=== Begin Enclosure ===

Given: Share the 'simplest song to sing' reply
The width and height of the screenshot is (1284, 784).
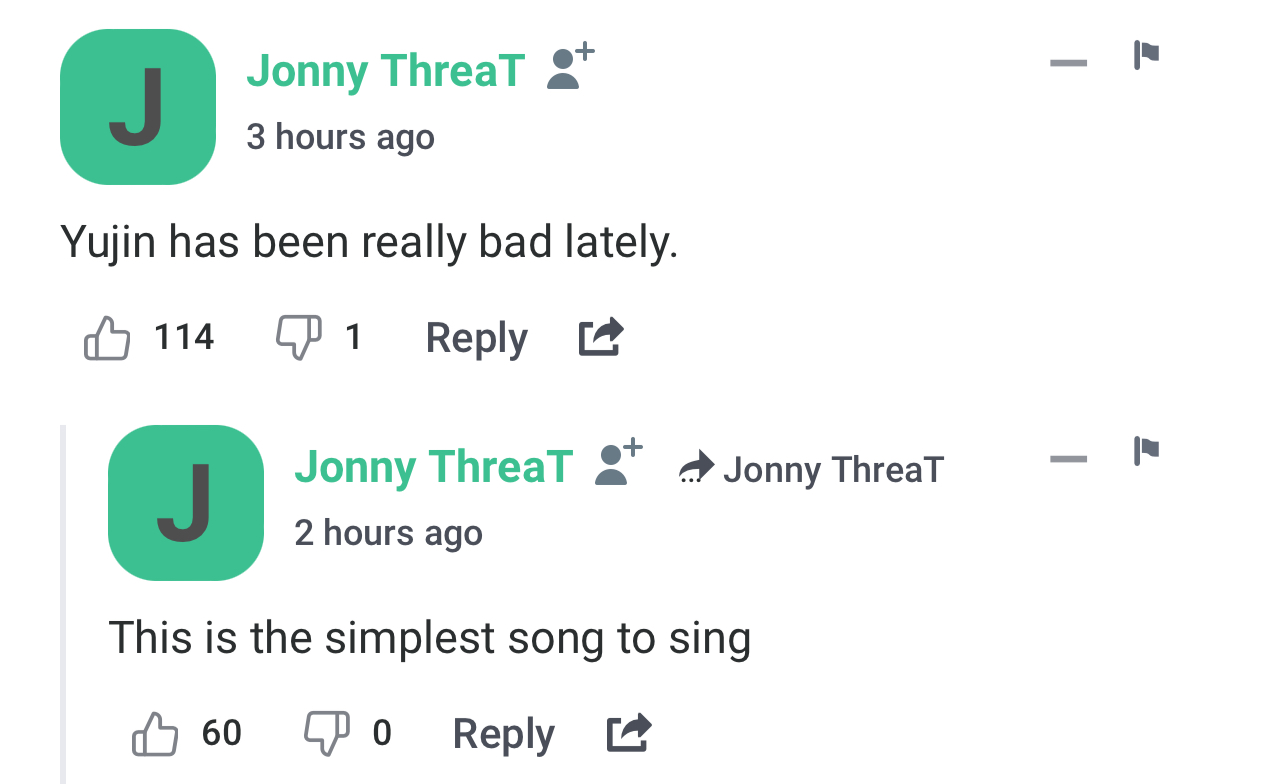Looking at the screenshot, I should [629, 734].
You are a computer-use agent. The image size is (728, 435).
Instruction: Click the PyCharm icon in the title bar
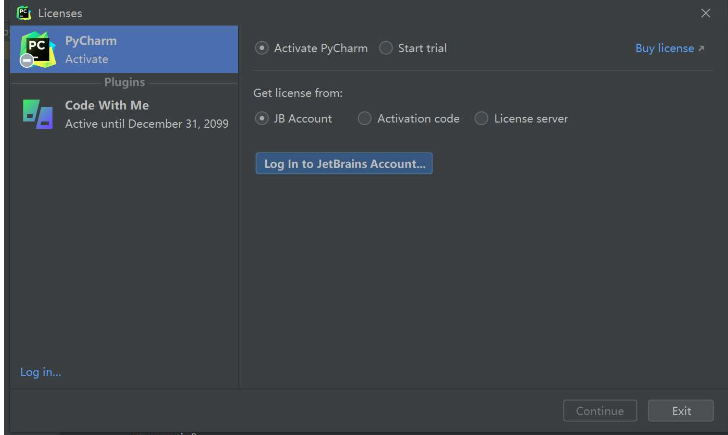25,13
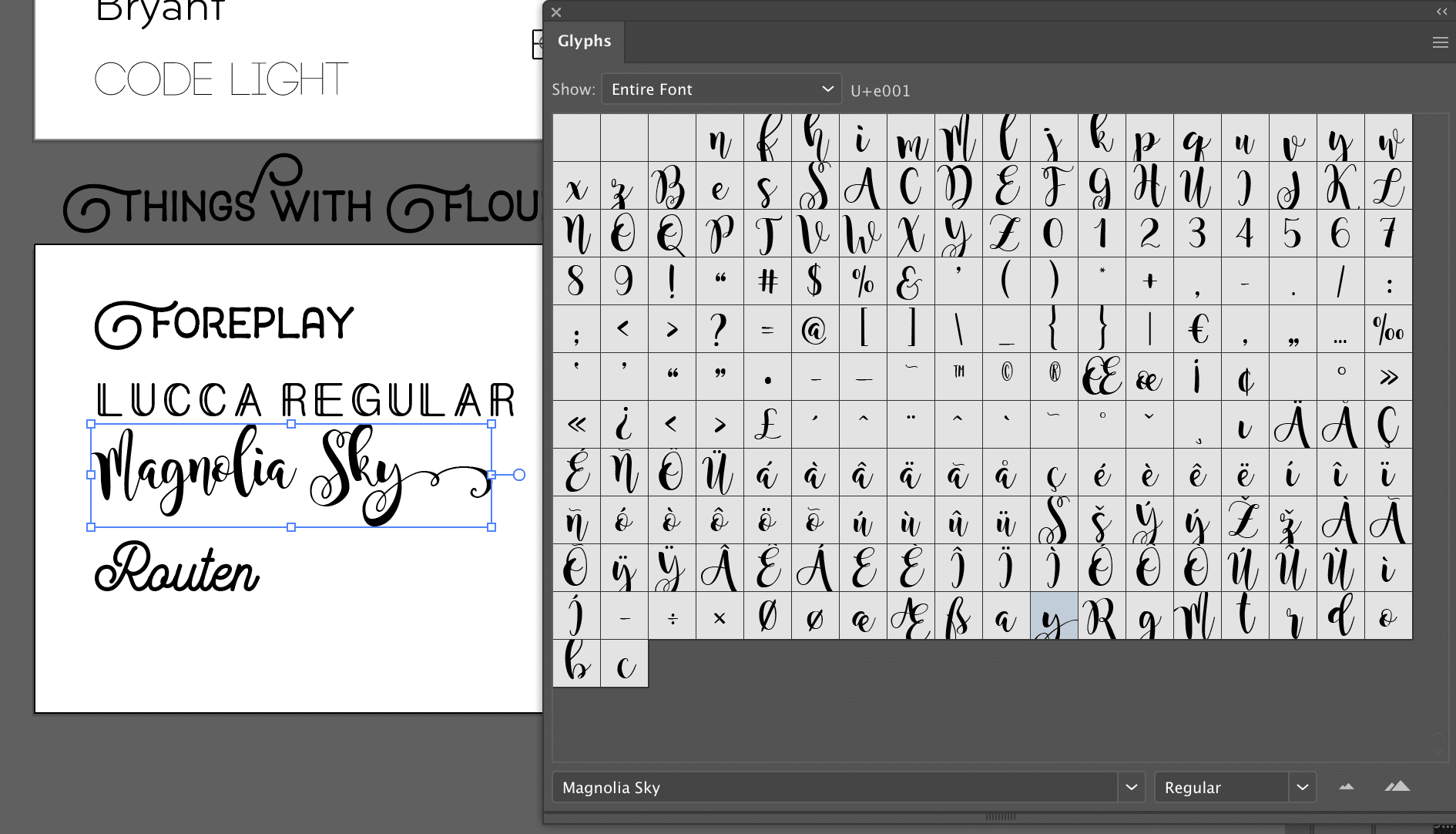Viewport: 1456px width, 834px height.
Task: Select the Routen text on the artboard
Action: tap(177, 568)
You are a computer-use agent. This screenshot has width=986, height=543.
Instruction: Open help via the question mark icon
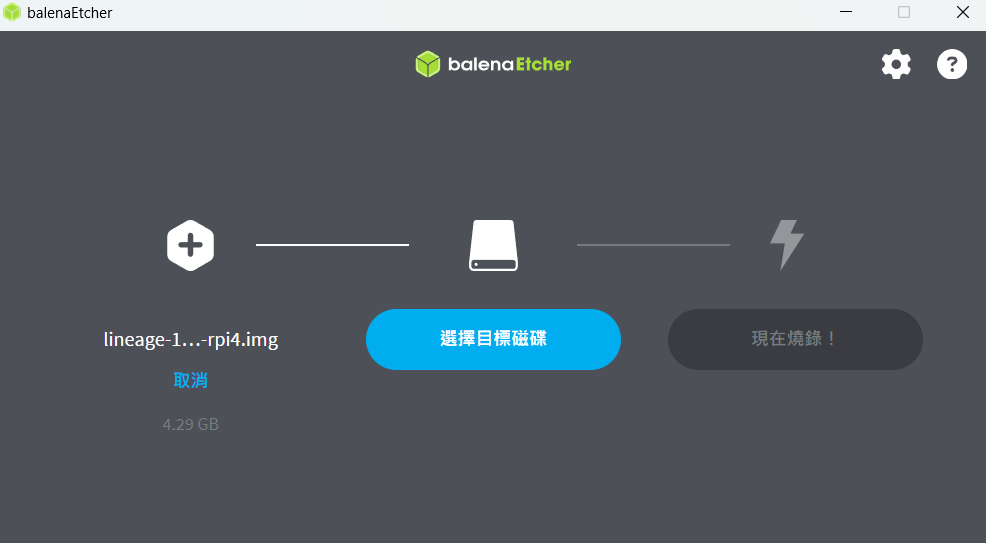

=== End Enclosure ===

A bare number is the whole answer: state how many lines in the data above contain "agent".

- [ANSWER SPACE] 2